Second, supporting national pastors long term with Western dollars is not an ideal scenario. Of course, there is biblical precedent for the church in one place giving to the church in another. The account of the church in Antioch taking up a collection for the church in Jerusalem in Acts 11:27-30 would be one familiar instance. But this is an example of a one-time gift to relieve a crisis, which is far from parallel to indefinitely underwriting the salaries of foreign pastors and church-planters. Where the goal is indigenous communities of worshipers, the subsidizing of national elders leaves an unmistakable foreign influence. It may work to mark benefiting pastors as belonging to a separate class, it may make them vulnerable to attacks of greed (Titus 1:7; 1 Peter 5:2), and it may discourage the national church from supporting her own Christian workers and having a sense of ownership and autonomy. As long as Western donors hold the purse-strings, they are going to want to exercise some form of control over the recipients of their gifts, which in the long-run almost necessarily hampers indigenization. On the other hand, where Western dollars are behind Western missionaries, as messy and expensive as that can be, the dollars will leave with the missionaries. Both are temporary. The dollars along with the expatriate say: “something is not right here. Christ’s church is not living here. We must live among you for a time, to bless you with the Word of the Cross, and then we will go.”
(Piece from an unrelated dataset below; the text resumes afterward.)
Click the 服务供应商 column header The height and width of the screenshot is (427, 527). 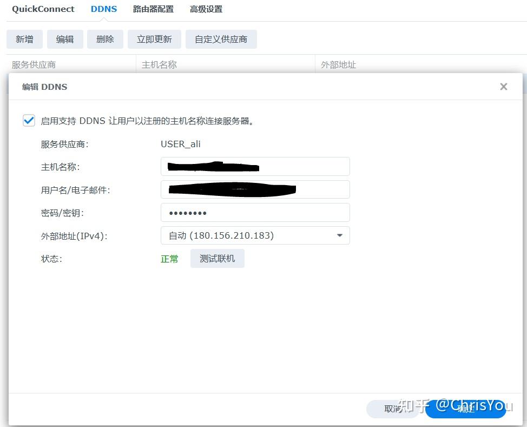click(32, 64)
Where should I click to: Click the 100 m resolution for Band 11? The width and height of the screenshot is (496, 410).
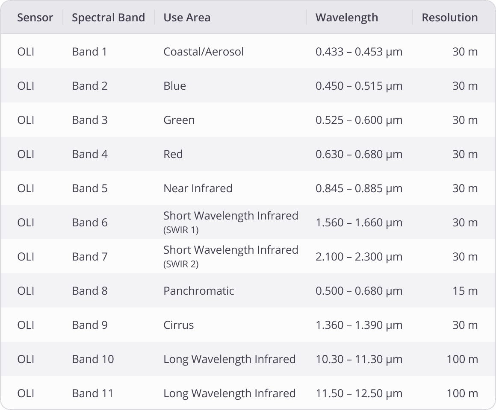pos(462,393)
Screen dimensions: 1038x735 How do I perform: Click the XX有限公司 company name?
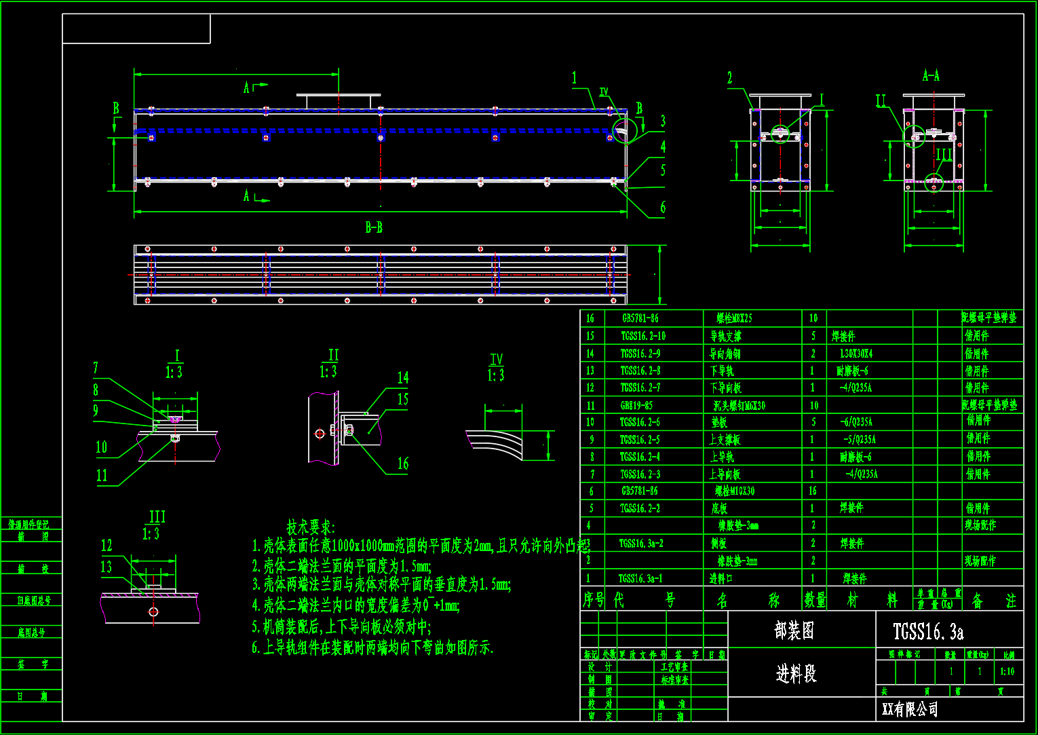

Third, I don’t believe it would ever be suitable for the Western Church’s only form of “partnership” with the Church in the East to be financial support and training institutions. Might God be pleased by a fuller partnership and interdependence between us? For an affluent society such as our own, writing checks is one level of commitment to the commission of Christ and our brothers and sisters in the two thirds world. Sending our sons and daughters is another. God has allowed the Western Church (mainly owing to lack of persecution) to progress far in the development of doctrine and resources – something we should not disregard or conceal. While we must encourage new church plants toward mission to surrounding peoples, we should not assume that in every case infant churches will be ready to fulfill the Great Commission in their own countries without partnership. The task is still pretty gigantic, and we will not necessarily be robbing opportunities from churches in least-reached regions by continuing to do our own sending, especially when in partnership and consultation with any local believers that may exist. Of course, partnership is a two way street, and we need our brothers and sisters in the East as greatly or more so than they need us. Let us pose the question: who might have the most effective voice for revival in America? In spite of all our resources, heritage and education, might it not be a Chinese house church elder who has suffered for Christ and has come over to learn our language and give us a message from God? There is a rich effect when not everyone “blooms where they are planted.”

Fourth, and perhaps most importantly, there is something about the message of the cross that is validated, sweetened, illustrated and adorned when it is delivered at the hands of those who have sacrificed status, economy and comfort to bring it. The widely-used term “incarnational ministry” maybe not be the most appropriate, since Christ’s taking on of human flesh was a once-for-all redemptive action in a class by itself. But He who is not ashamed to call us brothers does call us follow Him in laying aside comfort, familiarity and ease to publish the message of His incarnatory work to all the nations. In the wisdom of God, the means are appropriate to the message. The Savior has come a long distance to ransom a people for Himself. In fact, He has gone so far as to die to make our salvation a reality. He asks us, as ambassadors for the ingathering of that people for whom He died, to also condescend, identify, and if necessary die to see this message take root in the ends of the earth.